» Task instructions
Every line from the one with "Screen dimensions: 1366x768" through the end of the entries below should be written out exactly; the pictures should not.

START Task input

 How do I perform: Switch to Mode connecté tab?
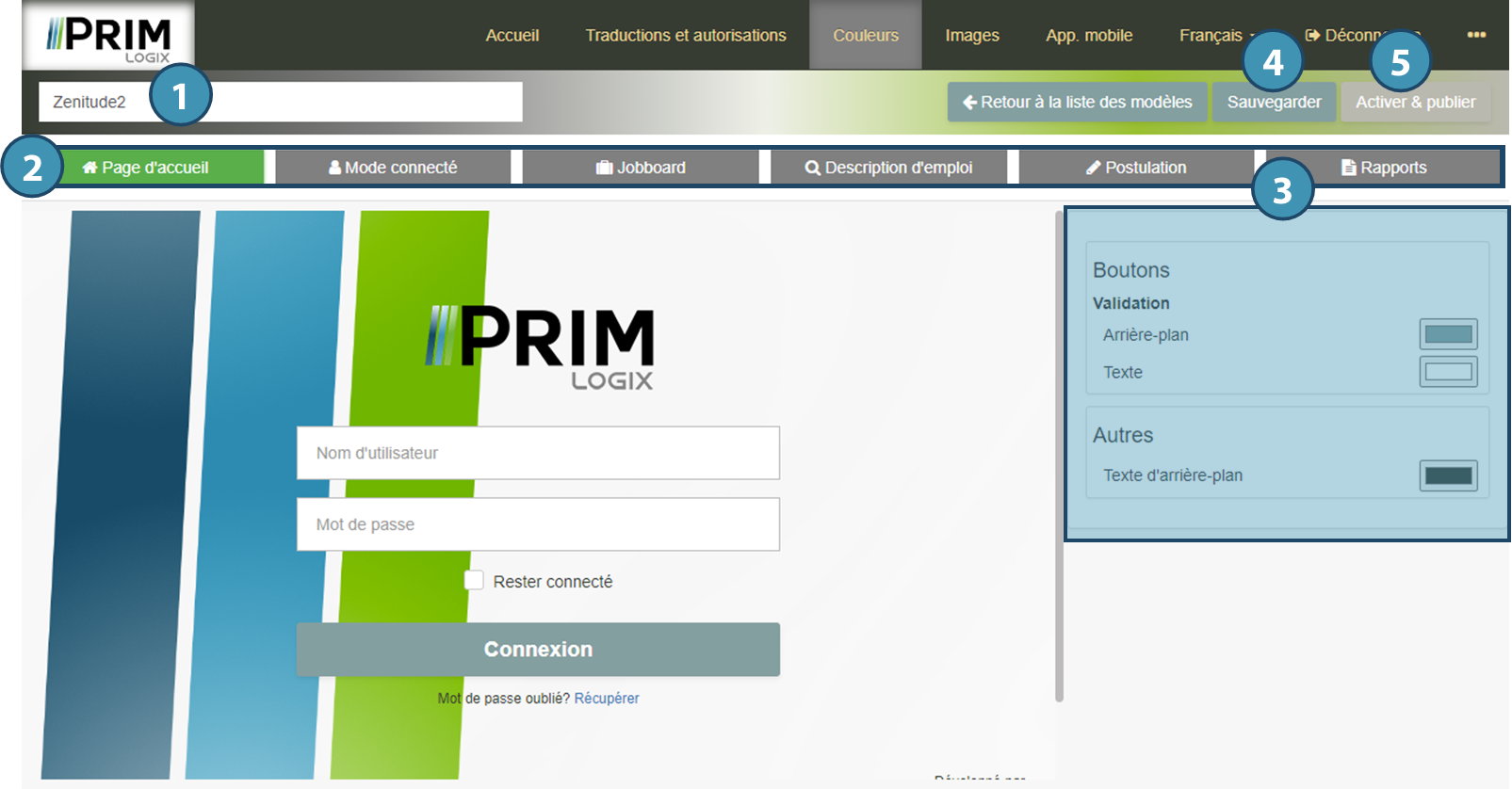coord(393,168)
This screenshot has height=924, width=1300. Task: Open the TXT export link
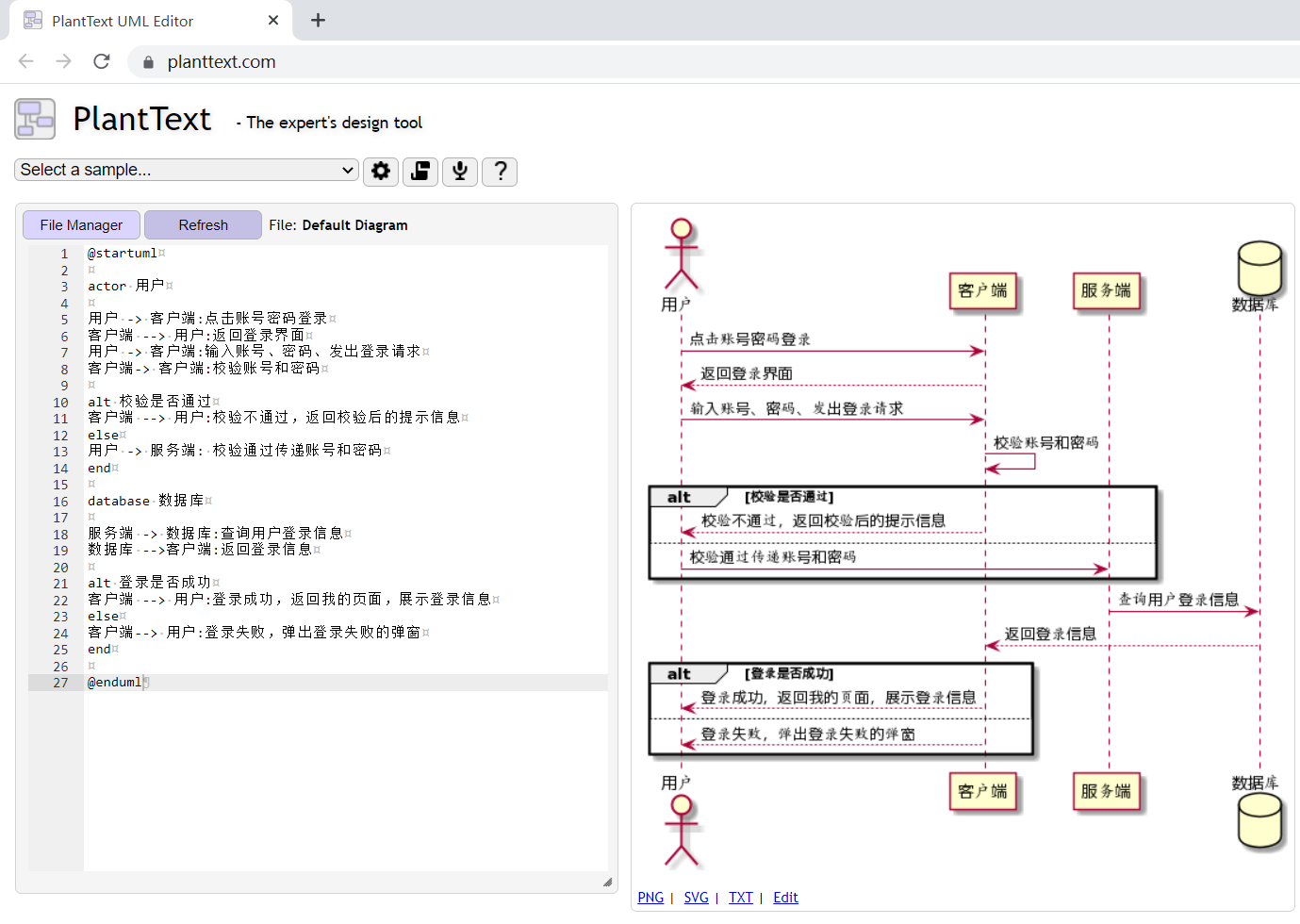point(741,897)
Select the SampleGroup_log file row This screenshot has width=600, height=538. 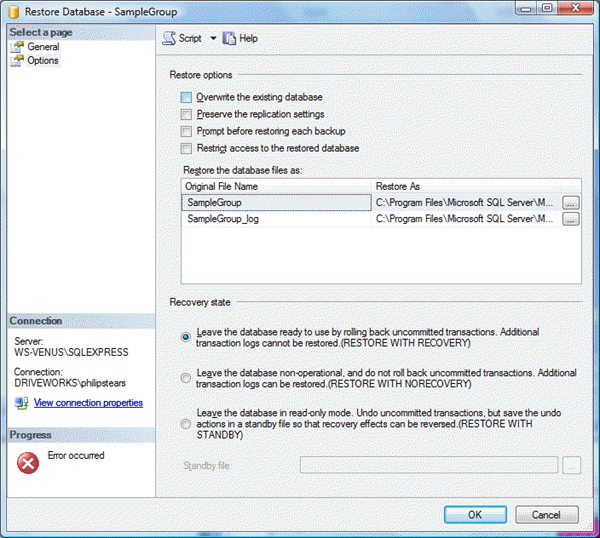click(x=277, y=219)
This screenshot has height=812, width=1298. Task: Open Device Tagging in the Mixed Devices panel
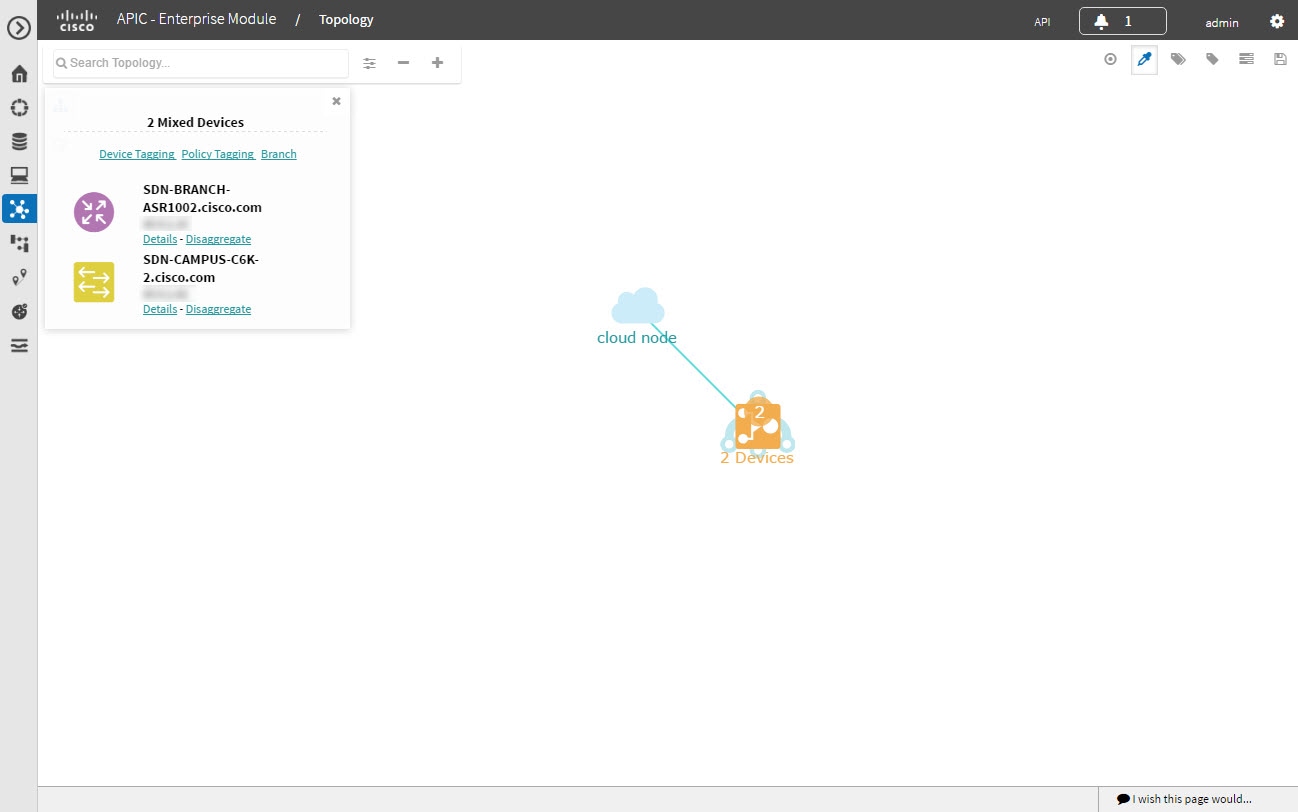136,153
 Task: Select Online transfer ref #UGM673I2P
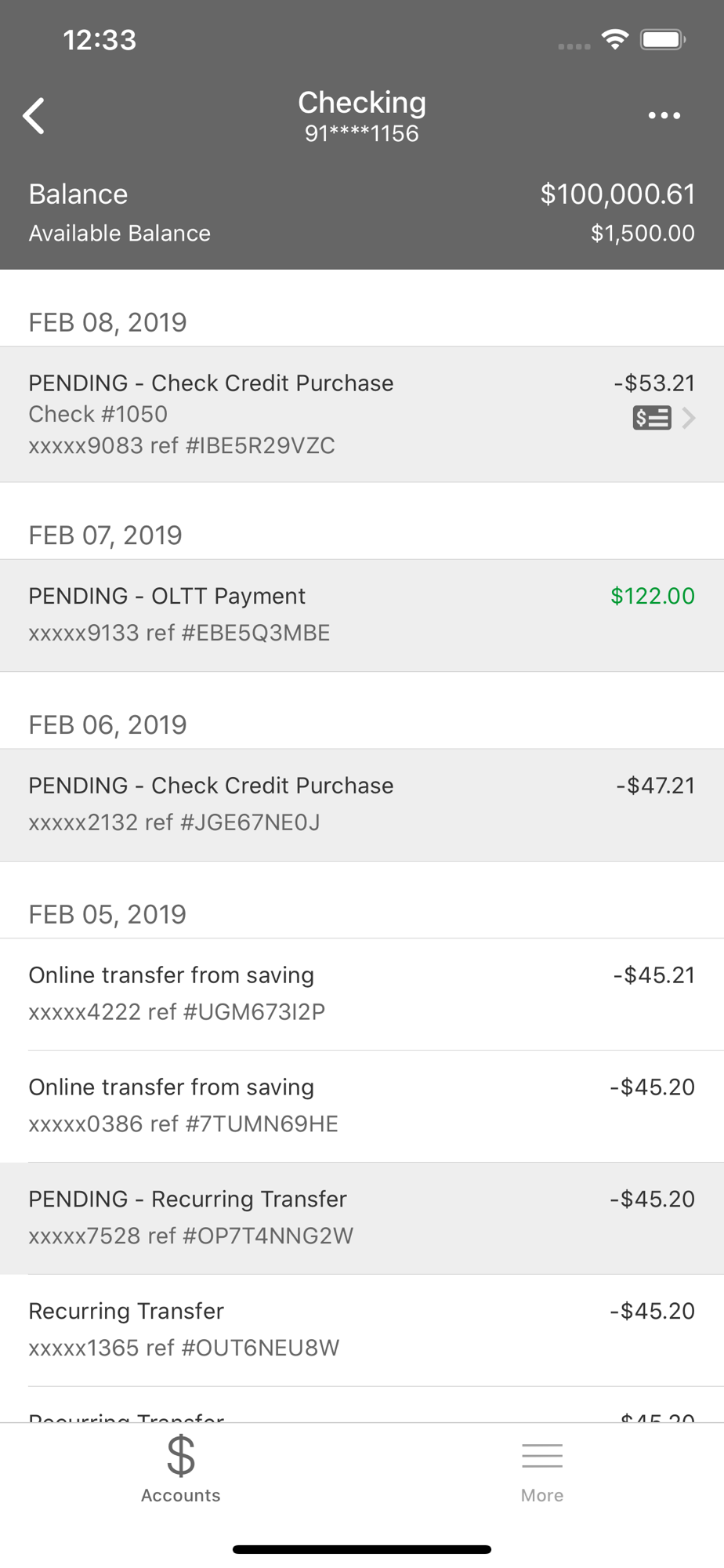click(x=362, y=994)
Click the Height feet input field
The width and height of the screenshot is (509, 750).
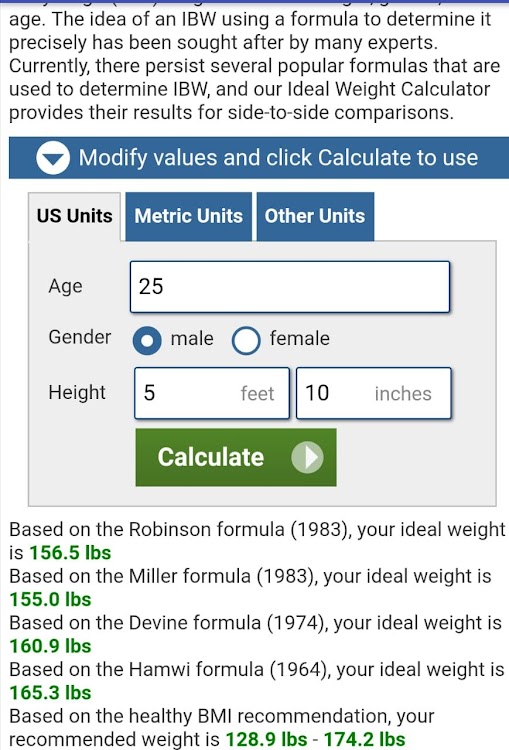[212, 393]
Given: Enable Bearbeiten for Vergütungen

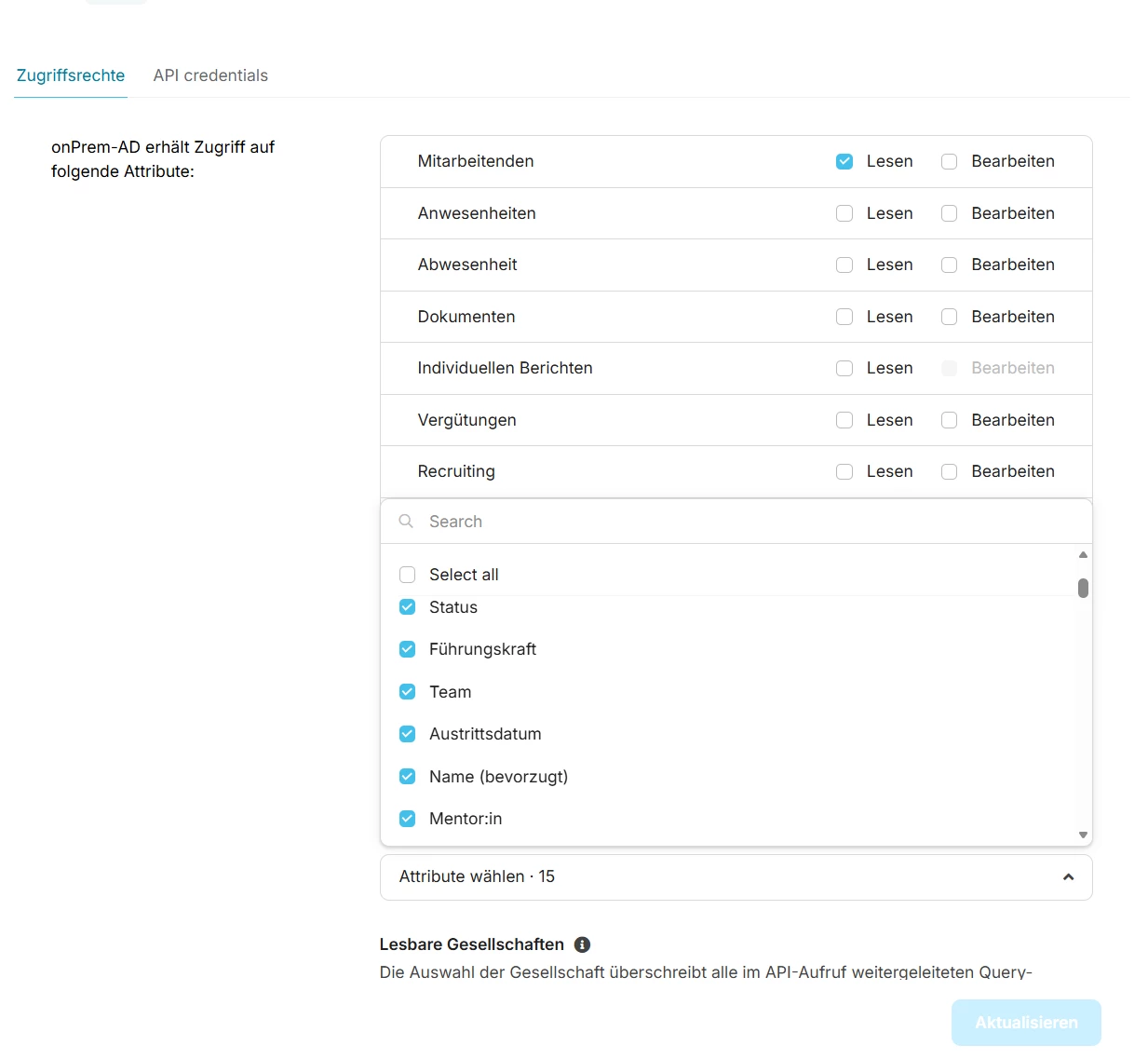Looking at the screenshot, I should click(x=949, y=420).
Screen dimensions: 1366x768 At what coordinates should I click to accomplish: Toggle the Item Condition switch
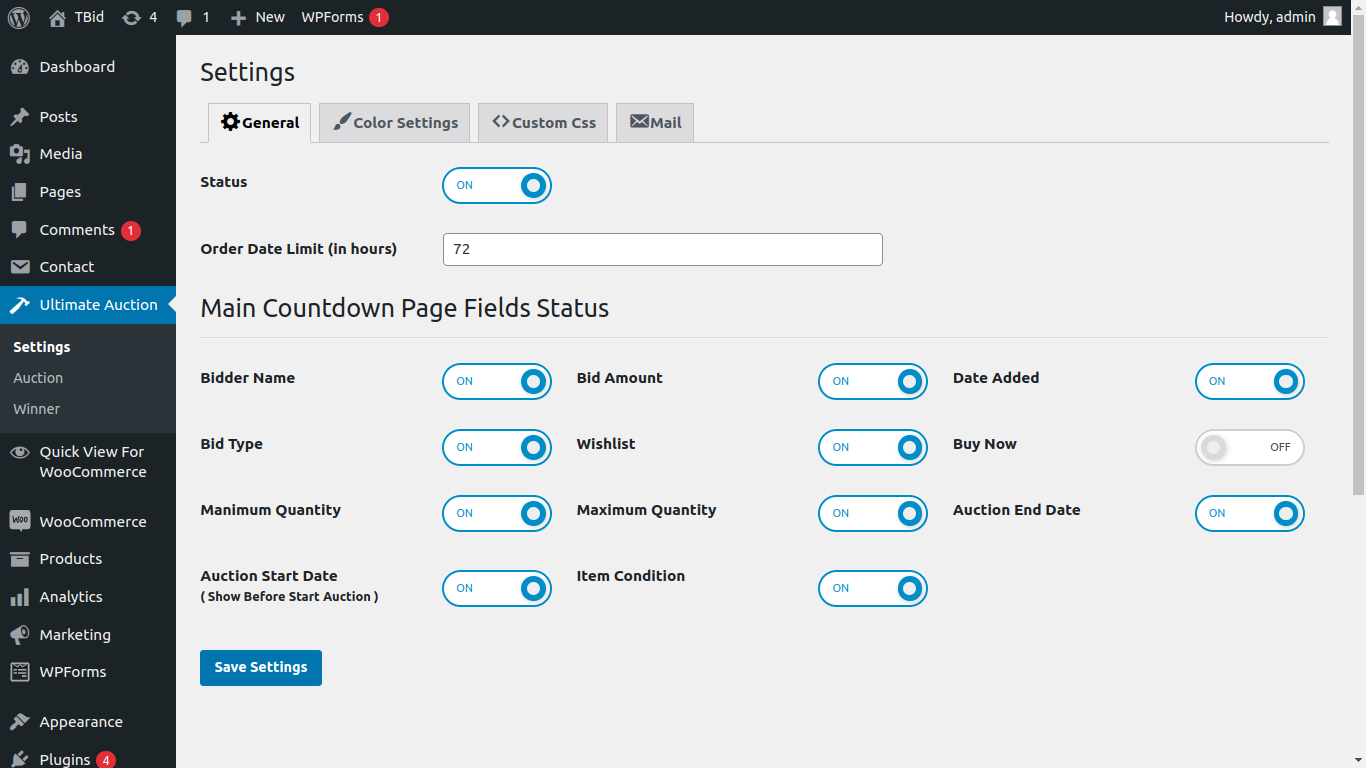point(872,589)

END Task input

» Solution
Screen dimensions: 1366x768 At what coordinates should I click to accomplish: Toggle the Item Condition switch
point(872,589)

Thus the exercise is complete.